The problem
Below are records; from the line containing "Select the CV2CoV program title" through the very last line, output each line exactly. No pictures.

Collected data
[Start of Attachment]

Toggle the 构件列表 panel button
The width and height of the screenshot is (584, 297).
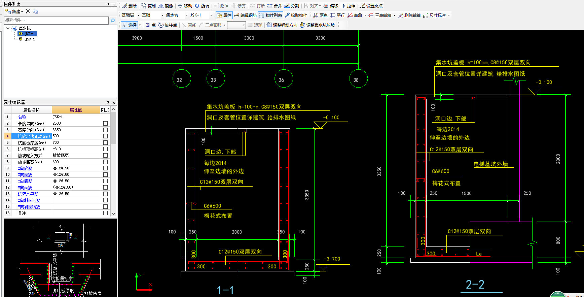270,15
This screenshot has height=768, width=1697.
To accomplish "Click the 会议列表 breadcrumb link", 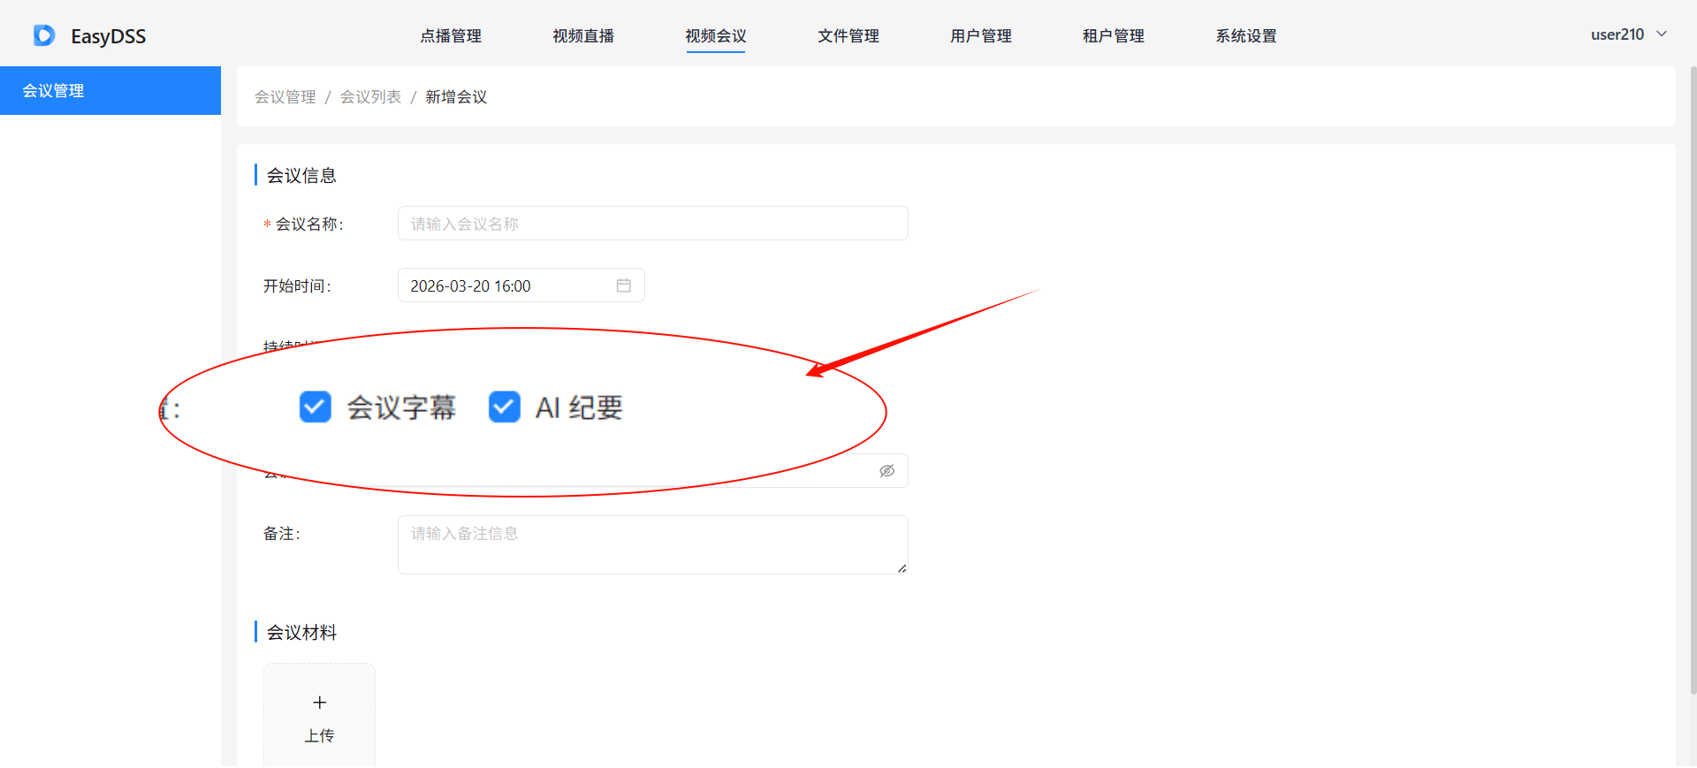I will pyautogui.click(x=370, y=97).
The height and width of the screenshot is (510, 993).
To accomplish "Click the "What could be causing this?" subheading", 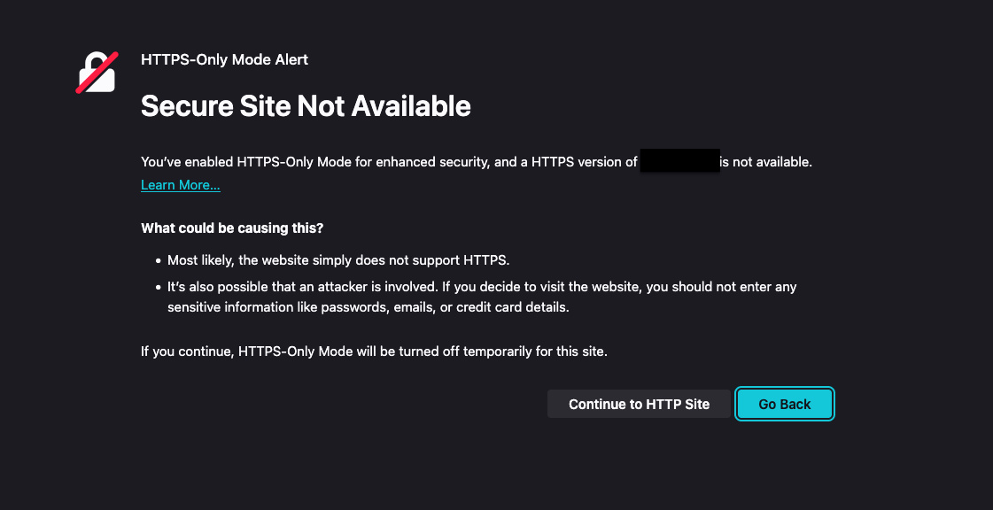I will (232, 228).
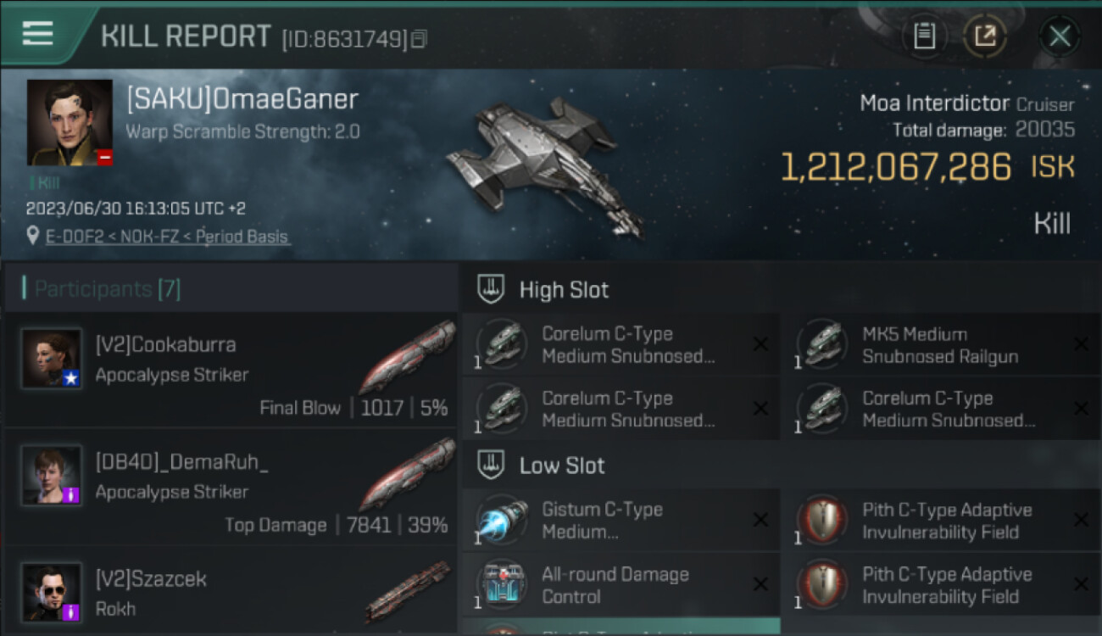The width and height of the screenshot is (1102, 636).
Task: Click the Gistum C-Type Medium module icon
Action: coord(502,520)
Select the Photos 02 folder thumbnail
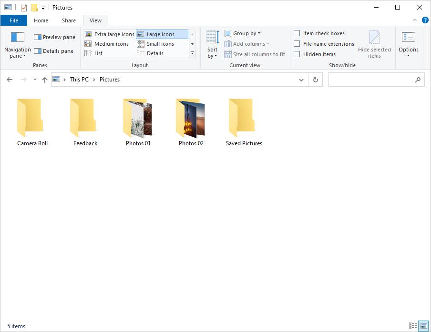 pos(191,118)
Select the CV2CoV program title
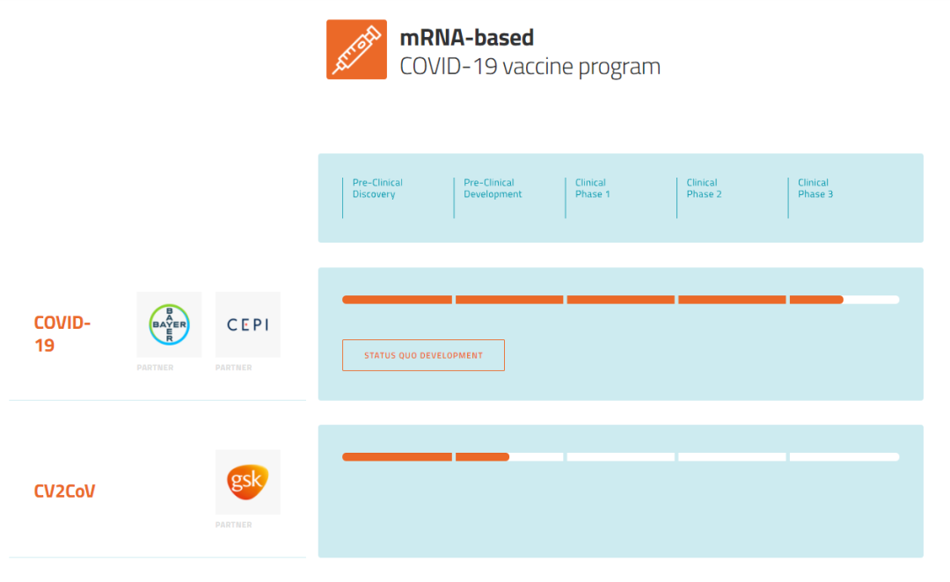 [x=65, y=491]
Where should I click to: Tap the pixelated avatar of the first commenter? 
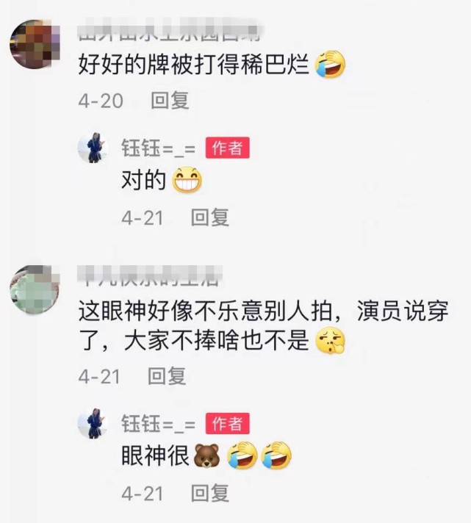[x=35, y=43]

[End of Attachment]

Response to the task
Select the CV2CoV program title
 [x=65, y=491]
Where should I click to: Tap the pixelated avatar of the first commenter? 
[x=35, y=43]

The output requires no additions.